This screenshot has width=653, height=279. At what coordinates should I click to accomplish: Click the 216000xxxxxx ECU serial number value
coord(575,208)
---
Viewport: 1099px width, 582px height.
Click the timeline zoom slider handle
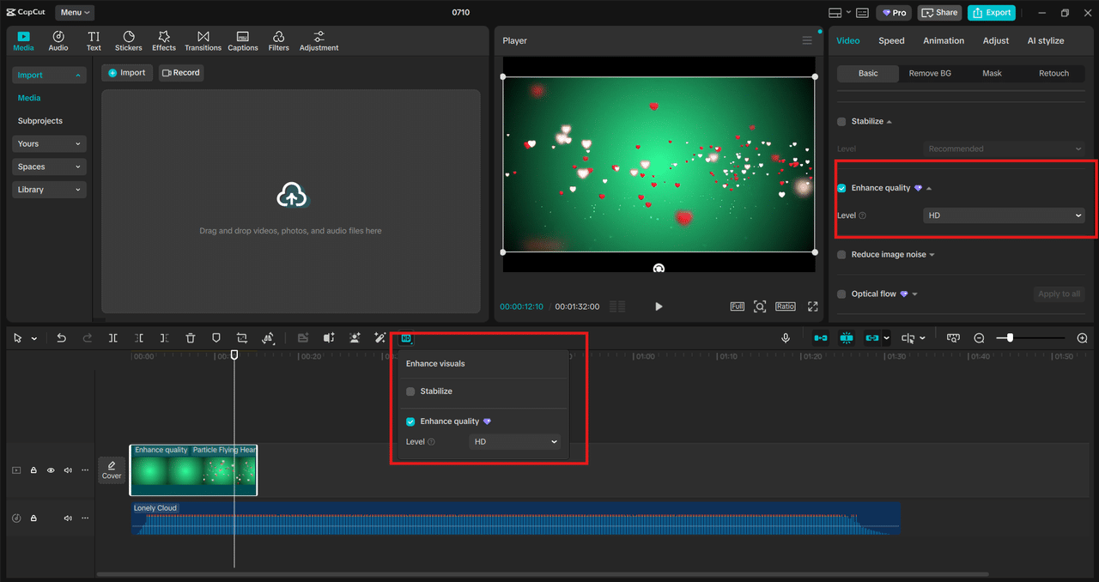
...
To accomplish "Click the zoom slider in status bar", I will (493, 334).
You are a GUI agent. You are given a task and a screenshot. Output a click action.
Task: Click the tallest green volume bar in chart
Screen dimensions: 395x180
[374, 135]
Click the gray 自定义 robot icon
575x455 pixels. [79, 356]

* _Written problem_
Please rewrite everything from the line containing "This screenshot has" down to the line containing "coord(575,208)", both included, with each answer coordinate multiplied by 2.4 and rounded to a whole number, halves rounded up. Leave the numbers in the request text as they are.

* _Response below_
This screenshot has width=653, height=279. At what coordinates should I click to accomplish: Click the 216000xxxxxx ECU serial number value
coord(1380,499)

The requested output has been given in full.